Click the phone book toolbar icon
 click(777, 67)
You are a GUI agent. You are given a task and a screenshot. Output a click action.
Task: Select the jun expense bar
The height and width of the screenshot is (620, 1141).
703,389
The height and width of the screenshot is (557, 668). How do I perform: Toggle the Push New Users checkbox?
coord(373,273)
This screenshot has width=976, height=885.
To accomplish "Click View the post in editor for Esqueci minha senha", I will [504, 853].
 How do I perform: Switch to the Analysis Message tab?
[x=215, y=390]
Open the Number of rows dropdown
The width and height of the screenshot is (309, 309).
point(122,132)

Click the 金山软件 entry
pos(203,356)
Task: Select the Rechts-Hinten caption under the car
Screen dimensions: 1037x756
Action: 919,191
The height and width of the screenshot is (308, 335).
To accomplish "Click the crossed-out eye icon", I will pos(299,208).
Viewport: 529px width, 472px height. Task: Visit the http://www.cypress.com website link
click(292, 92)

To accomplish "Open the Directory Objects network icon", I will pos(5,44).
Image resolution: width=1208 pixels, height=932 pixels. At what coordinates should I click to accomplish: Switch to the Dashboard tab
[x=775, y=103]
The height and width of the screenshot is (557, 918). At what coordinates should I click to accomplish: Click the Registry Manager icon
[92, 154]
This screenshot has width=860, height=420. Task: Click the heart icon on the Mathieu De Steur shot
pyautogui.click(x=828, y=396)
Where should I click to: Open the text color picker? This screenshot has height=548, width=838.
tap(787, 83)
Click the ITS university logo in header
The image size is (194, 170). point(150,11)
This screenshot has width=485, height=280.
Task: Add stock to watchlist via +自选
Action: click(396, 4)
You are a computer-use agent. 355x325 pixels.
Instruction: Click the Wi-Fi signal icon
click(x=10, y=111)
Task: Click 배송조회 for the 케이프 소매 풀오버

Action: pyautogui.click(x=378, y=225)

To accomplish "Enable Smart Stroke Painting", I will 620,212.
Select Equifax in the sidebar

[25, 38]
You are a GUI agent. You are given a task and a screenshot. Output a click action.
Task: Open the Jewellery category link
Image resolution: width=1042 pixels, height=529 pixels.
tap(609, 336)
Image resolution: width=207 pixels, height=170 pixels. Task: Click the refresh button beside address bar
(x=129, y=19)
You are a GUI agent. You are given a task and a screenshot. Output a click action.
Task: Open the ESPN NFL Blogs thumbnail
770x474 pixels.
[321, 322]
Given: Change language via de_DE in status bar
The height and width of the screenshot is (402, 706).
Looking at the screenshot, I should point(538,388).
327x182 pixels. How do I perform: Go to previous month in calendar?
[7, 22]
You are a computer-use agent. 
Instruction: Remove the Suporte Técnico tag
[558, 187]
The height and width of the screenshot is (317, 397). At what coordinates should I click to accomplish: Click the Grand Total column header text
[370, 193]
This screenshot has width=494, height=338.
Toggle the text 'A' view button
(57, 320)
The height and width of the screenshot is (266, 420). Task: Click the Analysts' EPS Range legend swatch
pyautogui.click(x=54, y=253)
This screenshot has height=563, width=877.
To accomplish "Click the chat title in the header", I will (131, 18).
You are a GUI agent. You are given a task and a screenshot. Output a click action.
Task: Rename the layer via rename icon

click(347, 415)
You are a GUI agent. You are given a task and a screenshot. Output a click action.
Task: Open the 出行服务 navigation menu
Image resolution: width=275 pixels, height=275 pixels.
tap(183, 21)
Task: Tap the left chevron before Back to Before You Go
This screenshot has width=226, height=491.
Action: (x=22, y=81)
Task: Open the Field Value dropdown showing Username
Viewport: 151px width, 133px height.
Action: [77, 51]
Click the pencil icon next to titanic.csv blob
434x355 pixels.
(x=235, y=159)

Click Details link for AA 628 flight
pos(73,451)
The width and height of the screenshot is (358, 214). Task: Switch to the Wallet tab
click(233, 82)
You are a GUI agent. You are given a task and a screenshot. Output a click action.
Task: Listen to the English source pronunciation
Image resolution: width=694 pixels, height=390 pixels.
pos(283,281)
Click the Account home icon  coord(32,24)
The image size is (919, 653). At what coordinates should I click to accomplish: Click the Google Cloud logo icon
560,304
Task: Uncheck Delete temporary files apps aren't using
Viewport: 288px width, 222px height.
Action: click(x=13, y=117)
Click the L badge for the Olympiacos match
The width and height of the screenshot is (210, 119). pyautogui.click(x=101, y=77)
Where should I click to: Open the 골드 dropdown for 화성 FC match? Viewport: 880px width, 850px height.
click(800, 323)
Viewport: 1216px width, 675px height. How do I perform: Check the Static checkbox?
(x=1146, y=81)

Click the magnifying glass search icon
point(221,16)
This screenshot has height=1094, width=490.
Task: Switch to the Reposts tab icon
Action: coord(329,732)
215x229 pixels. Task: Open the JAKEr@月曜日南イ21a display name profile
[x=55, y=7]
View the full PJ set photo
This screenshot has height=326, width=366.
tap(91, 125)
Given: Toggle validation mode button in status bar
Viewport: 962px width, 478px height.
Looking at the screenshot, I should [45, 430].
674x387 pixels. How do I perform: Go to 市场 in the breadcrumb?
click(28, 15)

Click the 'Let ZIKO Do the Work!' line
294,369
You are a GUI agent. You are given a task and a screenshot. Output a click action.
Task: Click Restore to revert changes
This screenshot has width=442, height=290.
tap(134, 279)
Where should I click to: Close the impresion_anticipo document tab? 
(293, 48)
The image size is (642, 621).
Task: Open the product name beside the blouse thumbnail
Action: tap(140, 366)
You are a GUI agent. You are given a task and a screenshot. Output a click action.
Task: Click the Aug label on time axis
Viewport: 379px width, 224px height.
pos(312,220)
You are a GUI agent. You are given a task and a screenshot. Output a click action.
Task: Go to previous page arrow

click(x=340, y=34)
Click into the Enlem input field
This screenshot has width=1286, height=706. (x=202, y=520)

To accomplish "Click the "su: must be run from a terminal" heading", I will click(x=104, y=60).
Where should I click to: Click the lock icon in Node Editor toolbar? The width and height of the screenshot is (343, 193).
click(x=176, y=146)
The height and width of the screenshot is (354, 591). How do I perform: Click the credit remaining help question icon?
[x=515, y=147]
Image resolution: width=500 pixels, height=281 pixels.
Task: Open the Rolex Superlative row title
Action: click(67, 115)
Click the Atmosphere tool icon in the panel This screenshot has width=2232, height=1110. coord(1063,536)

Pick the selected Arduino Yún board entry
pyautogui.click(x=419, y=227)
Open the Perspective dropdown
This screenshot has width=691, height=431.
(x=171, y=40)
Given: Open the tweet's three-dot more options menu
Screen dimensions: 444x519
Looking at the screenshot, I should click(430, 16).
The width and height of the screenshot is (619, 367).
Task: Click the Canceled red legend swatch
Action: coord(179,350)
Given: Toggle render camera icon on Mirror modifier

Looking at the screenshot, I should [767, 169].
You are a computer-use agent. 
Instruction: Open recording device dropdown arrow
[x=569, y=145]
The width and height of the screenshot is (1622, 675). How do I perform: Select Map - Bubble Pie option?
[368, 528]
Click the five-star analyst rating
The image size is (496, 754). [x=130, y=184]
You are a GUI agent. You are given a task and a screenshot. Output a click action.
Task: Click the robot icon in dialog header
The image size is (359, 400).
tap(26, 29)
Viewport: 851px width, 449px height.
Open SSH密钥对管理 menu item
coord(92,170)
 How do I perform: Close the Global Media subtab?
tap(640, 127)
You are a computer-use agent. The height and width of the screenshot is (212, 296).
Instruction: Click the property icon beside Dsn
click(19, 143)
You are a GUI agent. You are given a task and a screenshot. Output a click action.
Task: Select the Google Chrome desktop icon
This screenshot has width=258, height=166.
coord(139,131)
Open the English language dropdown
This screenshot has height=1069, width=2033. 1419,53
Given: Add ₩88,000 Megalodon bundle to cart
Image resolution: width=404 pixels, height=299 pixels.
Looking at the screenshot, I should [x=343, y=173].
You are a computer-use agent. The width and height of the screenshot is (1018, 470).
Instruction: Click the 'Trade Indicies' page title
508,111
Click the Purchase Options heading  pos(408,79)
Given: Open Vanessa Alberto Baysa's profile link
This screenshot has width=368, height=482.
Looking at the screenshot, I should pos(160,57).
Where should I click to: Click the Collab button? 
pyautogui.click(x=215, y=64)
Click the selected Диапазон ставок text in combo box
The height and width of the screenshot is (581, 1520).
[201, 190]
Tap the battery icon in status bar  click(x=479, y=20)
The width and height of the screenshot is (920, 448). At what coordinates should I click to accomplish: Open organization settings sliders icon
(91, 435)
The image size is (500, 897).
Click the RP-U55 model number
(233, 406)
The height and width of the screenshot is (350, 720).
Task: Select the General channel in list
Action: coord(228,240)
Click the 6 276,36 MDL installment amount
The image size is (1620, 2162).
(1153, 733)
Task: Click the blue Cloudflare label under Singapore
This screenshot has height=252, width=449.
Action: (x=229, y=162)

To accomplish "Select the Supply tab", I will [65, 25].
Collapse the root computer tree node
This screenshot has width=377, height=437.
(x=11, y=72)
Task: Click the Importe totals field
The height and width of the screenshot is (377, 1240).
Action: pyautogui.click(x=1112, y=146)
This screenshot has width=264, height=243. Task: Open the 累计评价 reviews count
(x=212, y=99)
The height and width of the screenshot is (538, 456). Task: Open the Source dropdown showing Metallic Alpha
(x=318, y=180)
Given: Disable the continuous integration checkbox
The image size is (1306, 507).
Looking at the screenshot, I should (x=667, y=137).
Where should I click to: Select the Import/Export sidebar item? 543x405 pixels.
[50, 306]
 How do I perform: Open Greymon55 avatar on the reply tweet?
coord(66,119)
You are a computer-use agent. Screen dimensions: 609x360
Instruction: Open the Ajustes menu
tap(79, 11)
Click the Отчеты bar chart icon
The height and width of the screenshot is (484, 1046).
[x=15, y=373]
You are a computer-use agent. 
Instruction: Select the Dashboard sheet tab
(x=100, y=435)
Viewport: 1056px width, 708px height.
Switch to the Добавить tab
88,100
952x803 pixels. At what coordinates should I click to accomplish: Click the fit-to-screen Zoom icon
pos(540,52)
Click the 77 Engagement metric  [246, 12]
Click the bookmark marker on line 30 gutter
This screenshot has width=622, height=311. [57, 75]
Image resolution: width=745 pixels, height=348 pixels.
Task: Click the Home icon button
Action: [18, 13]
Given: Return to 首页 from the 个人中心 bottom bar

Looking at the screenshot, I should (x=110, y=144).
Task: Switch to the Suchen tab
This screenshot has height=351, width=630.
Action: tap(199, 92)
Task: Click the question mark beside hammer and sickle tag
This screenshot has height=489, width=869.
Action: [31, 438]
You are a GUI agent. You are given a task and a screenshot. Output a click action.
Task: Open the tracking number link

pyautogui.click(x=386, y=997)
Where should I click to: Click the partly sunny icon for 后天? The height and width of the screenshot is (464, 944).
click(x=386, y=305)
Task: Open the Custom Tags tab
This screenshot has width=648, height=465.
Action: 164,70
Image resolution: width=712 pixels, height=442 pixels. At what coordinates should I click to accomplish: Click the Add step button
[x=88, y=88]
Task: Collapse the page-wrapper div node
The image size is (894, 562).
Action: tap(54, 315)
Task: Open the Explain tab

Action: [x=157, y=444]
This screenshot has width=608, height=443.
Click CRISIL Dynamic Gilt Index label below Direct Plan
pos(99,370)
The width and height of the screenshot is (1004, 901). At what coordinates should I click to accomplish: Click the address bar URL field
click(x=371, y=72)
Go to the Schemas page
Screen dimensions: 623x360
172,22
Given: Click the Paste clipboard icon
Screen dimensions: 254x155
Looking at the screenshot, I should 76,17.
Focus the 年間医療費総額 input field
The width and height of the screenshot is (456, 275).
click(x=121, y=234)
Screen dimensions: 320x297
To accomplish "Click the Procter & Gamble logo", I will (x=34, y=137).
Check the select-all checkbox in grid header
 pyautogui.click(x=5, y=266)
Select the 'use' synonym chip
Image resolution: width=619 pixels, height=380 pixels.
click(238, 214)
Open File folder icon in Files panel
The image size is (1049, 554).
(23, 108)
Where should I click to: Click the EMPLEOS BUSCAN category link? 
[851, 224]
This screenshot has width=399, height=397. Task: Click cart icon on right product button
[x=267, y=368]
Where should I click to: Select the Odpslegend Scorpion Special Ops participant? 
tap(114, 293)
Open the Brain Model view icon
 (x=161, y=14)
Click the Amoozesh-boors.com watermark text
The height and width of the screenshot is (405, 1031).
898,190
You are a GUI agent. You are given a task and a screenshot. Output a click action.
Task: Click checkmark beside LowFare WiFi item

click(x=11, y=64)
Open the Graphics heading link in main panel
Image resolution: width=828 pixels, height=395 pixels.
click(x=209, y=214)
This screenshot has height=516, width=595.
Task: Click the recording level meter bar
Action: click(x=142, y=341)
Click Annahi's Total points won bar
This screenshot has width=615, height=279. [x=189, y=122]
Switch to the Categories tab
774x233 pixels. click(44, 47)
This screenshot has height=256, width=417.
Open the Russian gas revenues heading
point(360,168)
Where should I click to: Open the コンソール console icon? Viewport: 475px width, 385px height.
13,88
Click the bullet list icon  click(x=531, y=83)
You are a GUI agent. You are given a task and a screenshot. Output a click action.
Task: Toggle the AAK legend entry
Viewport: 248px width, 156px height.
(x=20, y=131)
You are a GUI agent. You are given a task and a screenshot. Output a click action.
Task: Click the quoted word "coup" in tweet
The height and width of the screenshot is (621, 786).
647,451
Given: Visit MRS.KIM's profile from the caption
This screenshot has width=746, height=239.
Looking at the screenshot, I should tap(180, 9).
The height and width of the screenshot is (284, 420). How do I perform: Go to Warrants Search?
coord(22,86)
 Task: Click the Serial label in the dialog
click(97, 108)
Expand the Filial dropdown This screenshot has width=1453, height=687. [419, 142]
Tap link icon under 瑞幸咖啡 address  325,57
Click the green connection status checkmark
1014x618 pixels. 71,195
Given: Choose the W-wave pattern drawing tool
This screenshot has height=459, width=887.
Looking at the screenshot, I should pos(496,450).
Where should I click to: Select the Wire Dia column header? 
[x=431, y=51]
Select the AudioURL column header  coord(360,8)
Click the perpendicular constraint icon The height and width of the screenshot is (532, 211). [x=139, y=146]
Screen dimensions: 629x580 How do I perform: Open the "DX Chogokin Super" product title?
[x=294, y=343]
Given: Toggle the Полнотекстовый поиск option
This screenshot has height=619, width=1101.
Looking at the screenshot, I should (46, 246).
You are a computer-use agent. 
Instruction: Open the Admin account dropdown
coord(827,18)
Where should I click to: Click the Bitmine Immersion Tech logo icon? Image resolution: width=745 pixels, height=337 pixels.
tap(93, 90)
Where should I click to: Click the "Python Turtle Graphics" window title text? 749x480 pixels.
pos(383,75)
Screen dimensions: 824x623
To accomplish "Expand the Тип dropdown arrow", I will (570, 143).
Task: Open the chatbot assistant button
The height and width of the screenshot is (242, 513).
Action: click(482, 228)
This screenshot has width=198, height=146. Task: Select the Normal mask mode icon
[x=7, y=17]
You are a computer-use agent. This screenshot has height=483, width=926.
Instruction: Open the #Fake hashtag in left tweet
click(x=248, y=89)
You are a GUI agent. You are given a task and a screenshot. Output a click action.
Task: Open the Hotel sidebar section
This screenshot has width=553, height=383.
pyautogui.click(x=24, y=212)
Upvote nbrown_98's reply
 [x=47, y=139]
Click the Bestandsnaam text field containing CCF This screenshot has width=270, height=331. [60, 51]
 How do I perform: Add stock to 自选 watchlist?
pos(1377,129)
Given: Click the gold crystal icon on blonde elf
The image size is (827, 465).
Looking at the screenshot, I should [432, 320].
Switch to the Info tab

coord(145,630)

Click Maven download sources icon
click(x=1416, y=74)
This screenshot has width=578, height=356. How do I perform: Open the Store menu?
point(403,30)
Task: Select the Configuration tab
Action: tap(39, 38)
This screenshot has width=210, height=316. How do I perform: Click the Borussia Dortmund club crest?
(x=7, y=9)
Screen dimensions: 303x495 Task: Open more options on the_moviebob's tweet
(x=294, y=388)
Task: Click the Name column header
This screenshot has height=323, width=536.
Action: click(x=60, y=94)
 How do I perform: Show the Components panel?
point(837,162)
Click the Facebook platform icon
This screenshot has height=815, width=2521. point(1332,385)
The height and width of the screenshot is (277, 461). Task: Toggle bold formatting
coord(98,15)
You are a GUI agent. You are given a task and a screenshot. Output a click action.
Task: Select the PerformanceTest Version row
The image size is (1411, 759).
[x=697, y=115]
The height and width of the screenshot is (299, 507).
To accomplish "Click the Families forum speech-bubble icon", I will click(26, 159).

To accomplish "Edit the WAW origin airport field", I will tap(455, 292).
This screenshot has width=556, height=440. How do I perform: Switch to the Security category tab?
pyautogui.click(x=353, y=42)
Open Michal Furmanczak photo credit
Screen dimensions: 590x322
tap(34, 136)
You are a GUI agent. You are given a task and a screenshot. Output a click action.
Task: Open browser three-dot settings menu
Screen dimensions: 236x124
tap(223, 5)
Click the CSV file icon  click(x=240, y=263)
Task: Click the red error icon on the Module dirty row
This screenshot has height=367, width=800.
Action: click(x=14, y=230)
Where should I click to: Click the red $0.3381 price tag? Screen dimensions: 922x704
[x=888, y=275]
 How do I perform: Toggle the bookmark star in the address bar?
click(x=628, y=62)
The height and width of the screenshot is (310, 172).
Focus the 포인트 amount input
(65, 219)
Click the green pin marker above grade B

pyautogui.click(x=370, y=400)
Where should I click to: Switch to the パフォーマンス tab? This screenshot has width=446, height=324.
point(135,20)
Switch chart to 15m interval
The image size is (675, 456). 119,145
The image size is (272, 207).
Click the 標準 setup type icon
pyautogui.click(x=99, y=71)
★ ★ ★
Going through the data above, return each line with the word "Collapse".

RESPONSE BOX:
Collapse the root computer tree node
Task: Collapse the page-wrapper div node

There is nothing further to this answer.